Des zones d’ombre autour du mouvement du corps des délégués

La dernière nomination de 114 délégués à l’approche des Municipales a provoqué un remue-ménage au sein de la classe politique et auprès de l’opinion publique. 

 Wahid Ferchichi, professeur de droit public, a précisé : « Le Chef du gouvernement a appliqué la loi en vigueur ».  Il a rappelé, dans ce même contexte, que la loi relative aux Conseils régionaux remonte à 1989, idem pour celle sur les municipalités (1975).

D’après lui, les critiques relatives aux  nouvelles nominations sont dues au fait qu’elles ont été décidées sur la base d’une répartition partisane ». Et d’indiquer: « Je pense que tout est politique.
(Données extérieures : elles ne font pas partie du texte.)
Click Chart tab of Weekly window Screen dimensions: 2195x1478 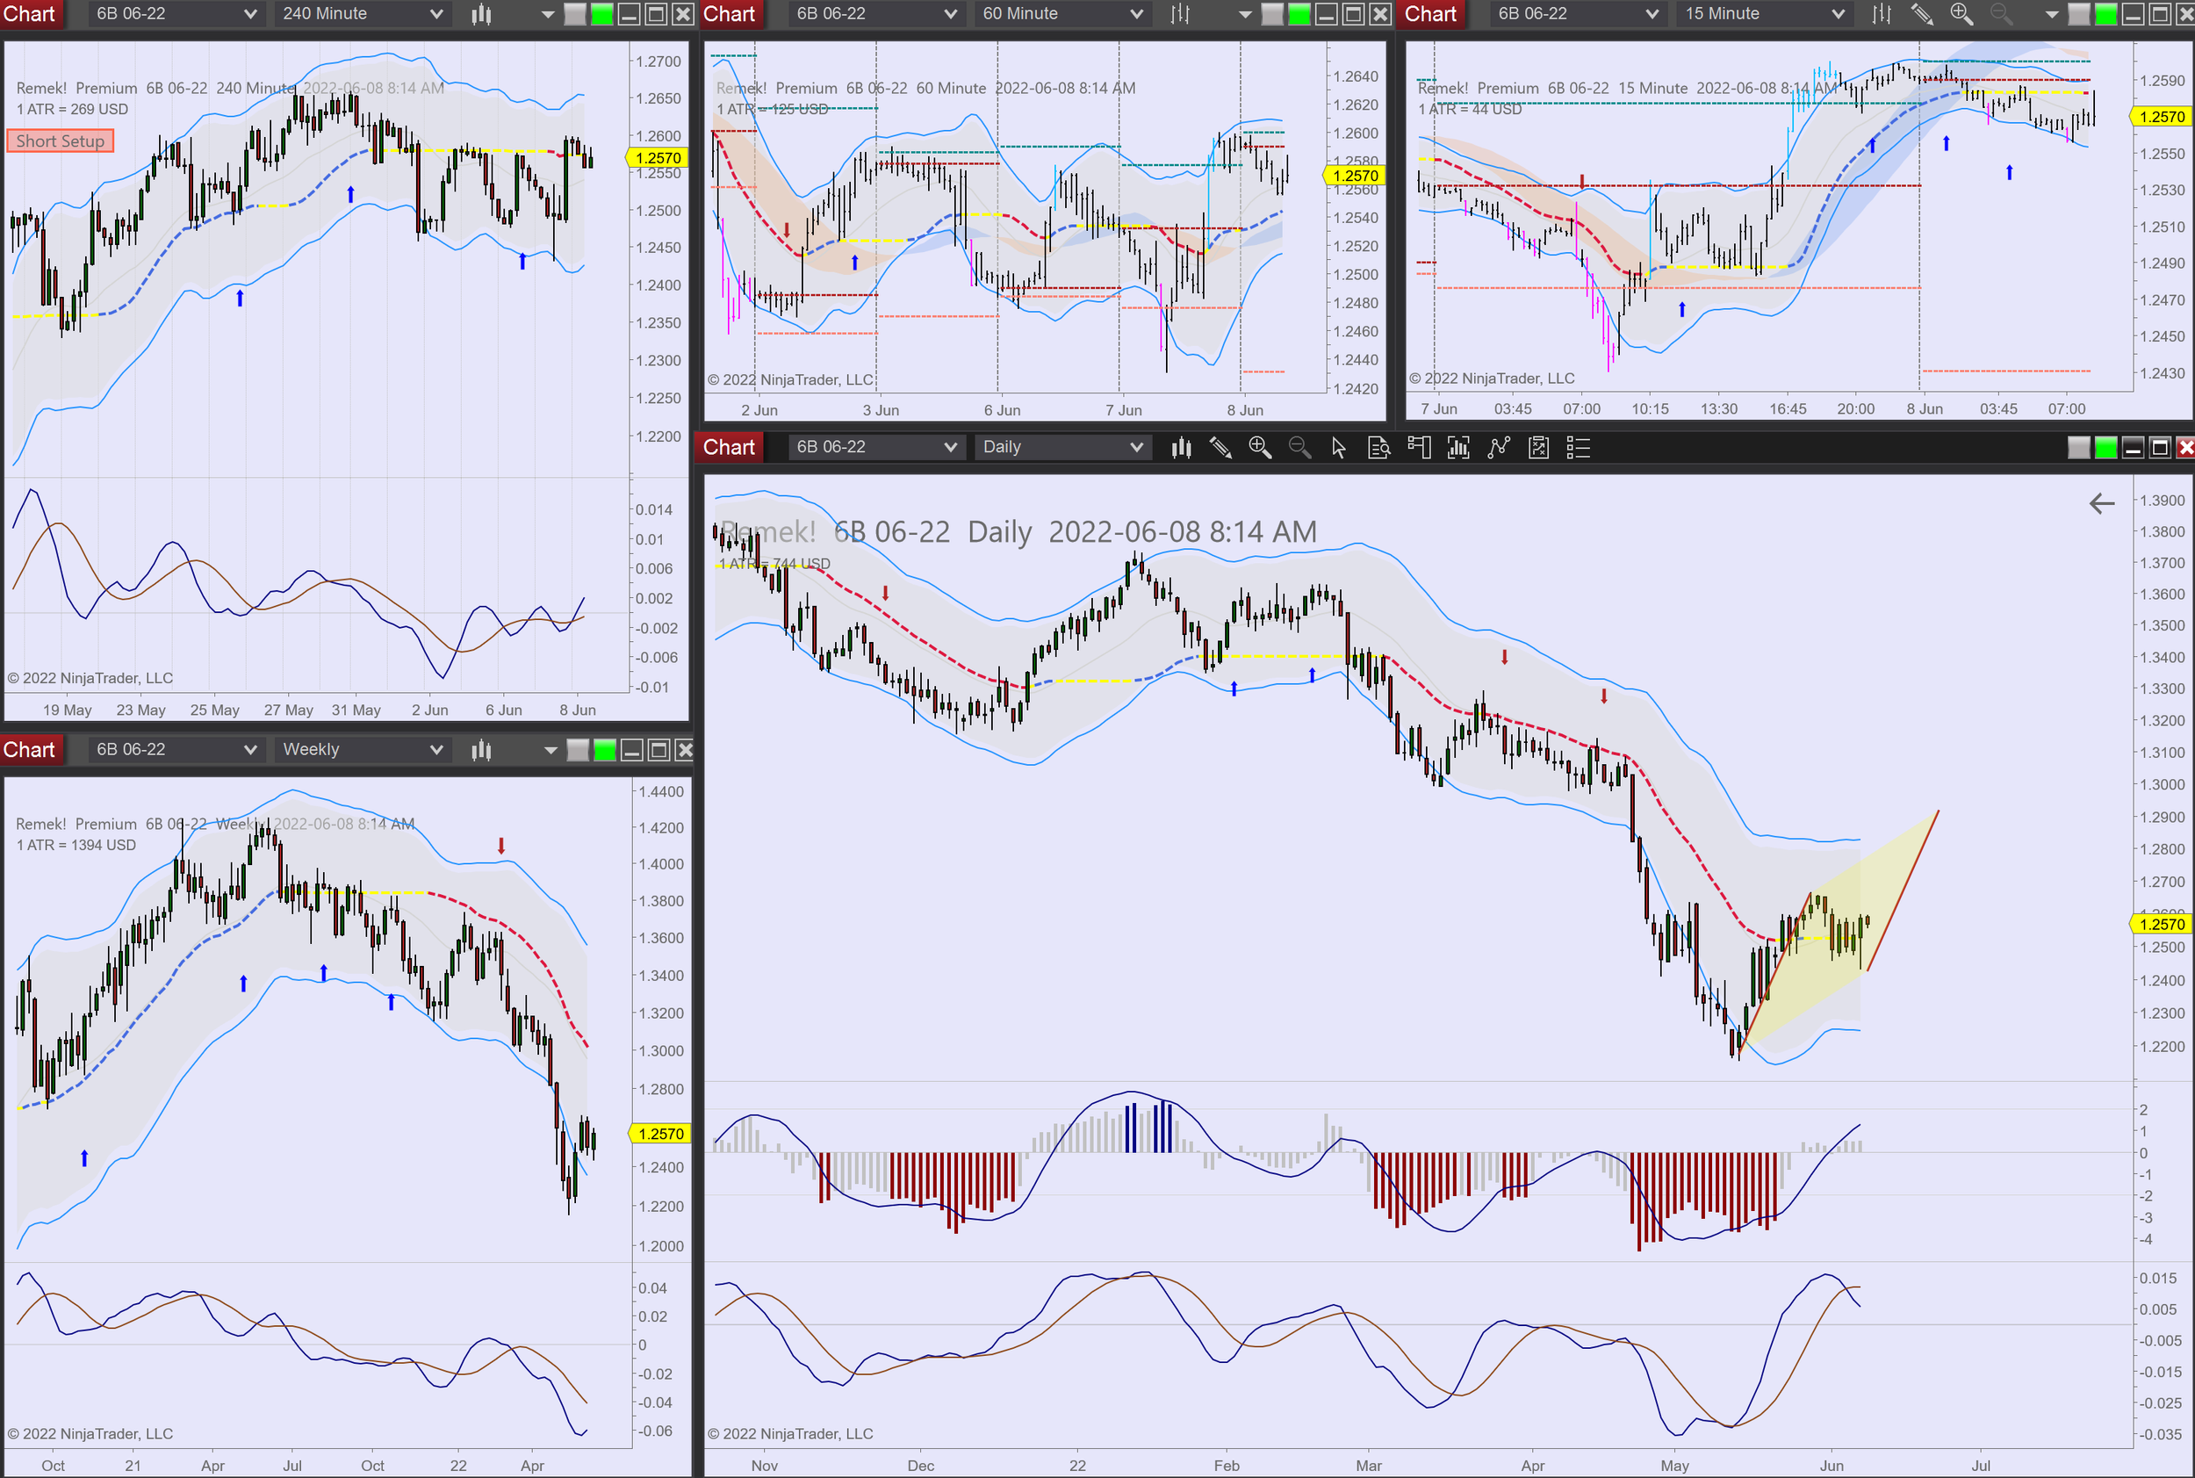pyautogui.click(x=29, y=750)
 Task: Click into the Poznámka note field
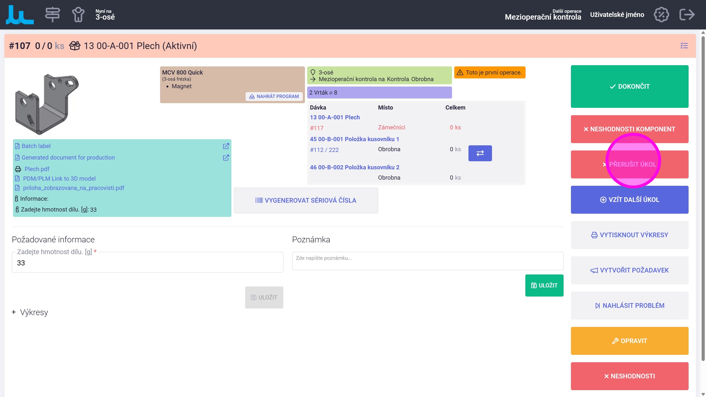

Tout choix émanant du gouvernement d’union nationale entre dans le cadre politique ».

Jinan Limam, enseignante universitaire à la Faculté des Sciences juridiques, politiques et sociales de Tunis, soutient, par contre, que le Chef du gouvernement a désigné les délégués sur la base d’une interprétation de l’article 92 de la Constitution tunisienne.

« Cela dit, il est intéressant de noter, renchérit-elle,  que cette prérogative n’est pas aussi clairement établie puisque la loi n°33 du 17 août 2015 régissant les nominations des hauts cadres administratifs traite uniquement de la nomination des  gouverneurs sans évoquer les délégués ». 

Par ailleurs, Mme Limam a précisé que la nomination des délégués appartenant à des partis politiques est en contradiction avec les dispositions de l’article 7 du décret-loi n°87 du 24 septembre 2011, portant organisation des partis politiques qui prévoit qu’ il est interdit d’adhérer à un parti politique pour les gouverneurs, les délégués principaux, les secrétaires généraux des gouvernorats, les délégués et les chefs de districts ».

Elle ajoute également : « Certes, tout le processus électoral est régi par une instance indépendante (ISIE), mais on comprend parfaitement la méfiance et les craintes suscitées par les dernières nominations ».

La politisation de la nomination des délégués, dont beaucoup sont aussi présidents de délégations spéciales, affecterait négativement le climat des prochaines municipales ».

Les délégués ont, en effet, entre les mains les outils pour impacter les élections par le biais d’aides sociales et d’autorisations pour l’exploitation des espaces publics pendant la période pré électorale ou pendant la campagne électorale.

Elle conclut: « Dans ces conditions, on espère que le gouvernement revoie sa copie et que les préparatifs pour les prochaines élections seront réellement dignes d’une démocratie naissante ».

Youssef Chahed, Chef du gouvernement, a, lors de l’ouverture aujourd’hui de la conférence nationale sur la réforme du système de sécurité sociale, affirmé que  la liste des nouvelles nominations au sein du mouvement du corps des délégués  « est une orientation du gouvernement  » et qu’elle ne sera pas revue.